Senator HEFFERNAN —I appreciate that. We have had AUS-MEAT tell us at this inquiry that they had complaints at a Victorian abattoir where they found a bucket full of hogget heads—bear in mind, they only inspect five in a 100, and it could be 50 this time and then 1,000 that you do not inspect. They just rang up and said, ‘By the way, old mate, in Melbourne we found a few hogget heads today,’ and put the phone down and that was the end of it. It is stupid.

Mr Gorrie —As I mentioned earlier, we do try and be consistent with a national approach. So if there was, if you like, a national initiative in this area—

Senator HEFFERNAN —Let us sharpen that up a bit. In the abattoirs in Queensland, what proportion of alleged lambs that are slaughtered have their mouth open before their head comes off?

Mr Gorrie —I cannot answer that question.

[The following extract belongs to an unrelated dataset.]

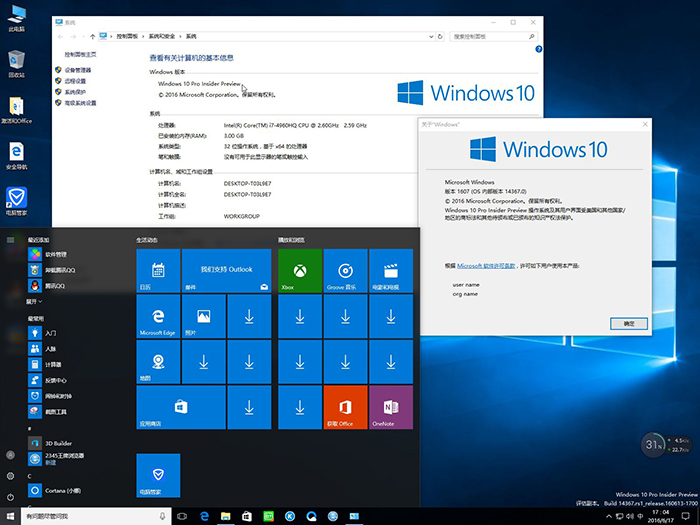Click the Cortana microphone icon
Screen dimensions: 700x525
click(162, 515)

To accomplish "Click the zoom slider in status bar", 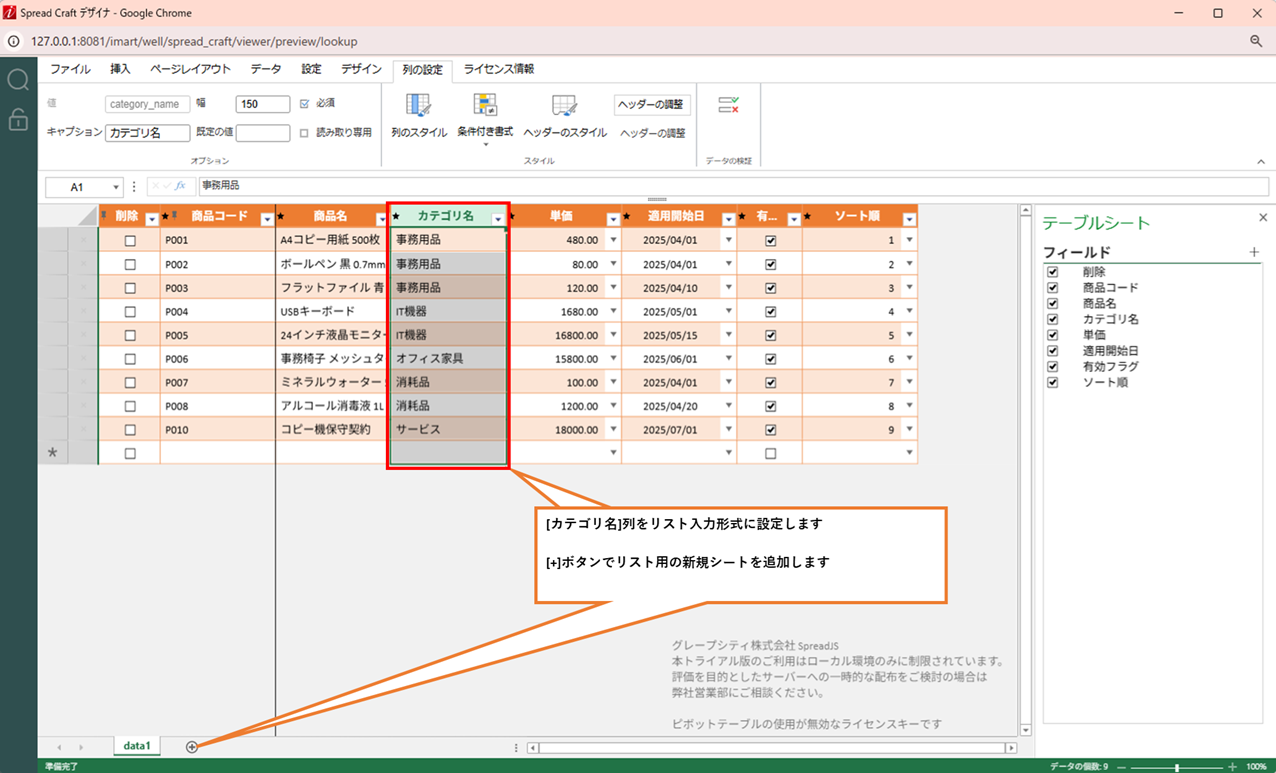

I could try and find out for you. Frankly, I am not sure.

Senator HEFFERNAN —We would be interested in the answer. Would you be distressed as the Chairman of Safe Food Production Queensland if this committee suggested to you that it might be to the advantage of consumers in Queensland and to the producers of quality meat products if we suggested to the Queensland government that a system such as the one that we have just heard of in Western Australia be used in Queensland? Do you think there is anything wrong with what Western Australia does?

Mr Gorrie —I did hear some of the evidence.

Senator HEFFERNAN —Did it sound like a good idea to you?

Mr Gorrie —We would certainly have a look. I mentioned a moment ago that we are very much in favour of national consistency in food regulation and we have worked tirelessly at the CEO level and at the senior policy people level in Safe Food Queensland to contribute to the national policy development arrangements. So if something like that were suggested by the committee and went through that process within the standing committee level and then at the ministerial council level, we would certainly consider it. It would be a matter for the government.

Senator HEFFERNAN —The MLA has spent millions of dollars advertising the premium that lamb it represents. As I said before, I do not want Sam Kekovich up here punching my lights in because we damaged the lamb market. But surely, in view of all that advertising and all that PR, it would be a fundamentally good thing to have a system where you could actually audit what is happening.

Mr Gorrie —I do not disagree with that. But, as I said earlier, given that we have had two complaints brought forward to the authority within a three-year period—that is two complaints—it would seem to be me that the level of displeasure within the Queensland community is not terribly high.

Senator HEFFERNAN —But of course that has got nothing to do with the merits of the case. If you go to Woolies or to Billy Bloggs, the butcher, on the Sunshine Coast and you buy a rack of lamb or a shoulder or a leg and you take it home and say, ‘Oh, that was a tough lamb,’ that is about the end of it for you as the consumer. You say, ‘Geez, that was tough’—and that happens—and it is probably because it was a bit of old mutton. You are not in a position as a consumer to complain back through the process, because there is no process there to complain back through. There is no auditing system; therefore you are not going to get any complaints.

Mr Gorrie —Safe Food Queensland does have a complaints arrangement where people can ring up about anything that they think relates to our—

Senator HEFFERNAN —It is more focused on ‘the meat was maggoty,’ as it were.

Mr Gorrie —Certainly we get complaints about unsafe meat for consumption and we act upon those.

ACTING CHAIR —I think we have asked all the questions that we had for you, Mr Gorrie.

Mr Gorrie —I will follow up those issue that I undertook to get information on.

ACTING CHAIR —Thank you for your attendance. That concludes today’s hearing, which I declare closed.